Lessons from this year’s Berkshire Hathaway meeting.
This article originally appeared in the June/July 2013 issue of MorningstarAdvisor magazine. To subscribe, please call 1-800-384-4000.
Year after year, shareholders return to Omaha to hear Warren Buffett and Charlie Munger expound on topics large and small. Here are some of the enduring lessons that came up in this year’s Berkshire Hathaway meeting.
1 It’s OK to pay a fair price for a company with very strong, growing competitive advantages.
Buffett credits Munger with teaching him that “it is far better to buy a wonderful business at a fair price than to buy a fair business at a wonderful price.” In my opinion, investors are far more likely to lose money by compromising on quality to buy an apparently “cheap” stock than by purchasing a fairly valued company with a very strong competitive position (what Morningstar calls a wide moat).

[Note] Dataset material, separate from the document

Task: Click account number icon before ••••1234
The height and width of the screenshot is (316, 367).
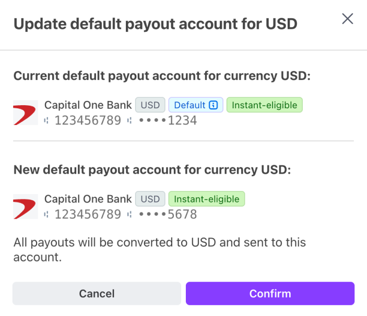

2 Stay sane while others go crazy.
Buffett said the average investor can expect to see four or five serious market dislocations in a lifetime. The challenge is to have the “mental fortitude” to take advantage of them.
3 Investing is about much more than just numbers.
Investing involves a large degree of subjective judgment. Buffett and Munger don’t buy stocks solely based on financial ratios; they need to understand how the business actually works.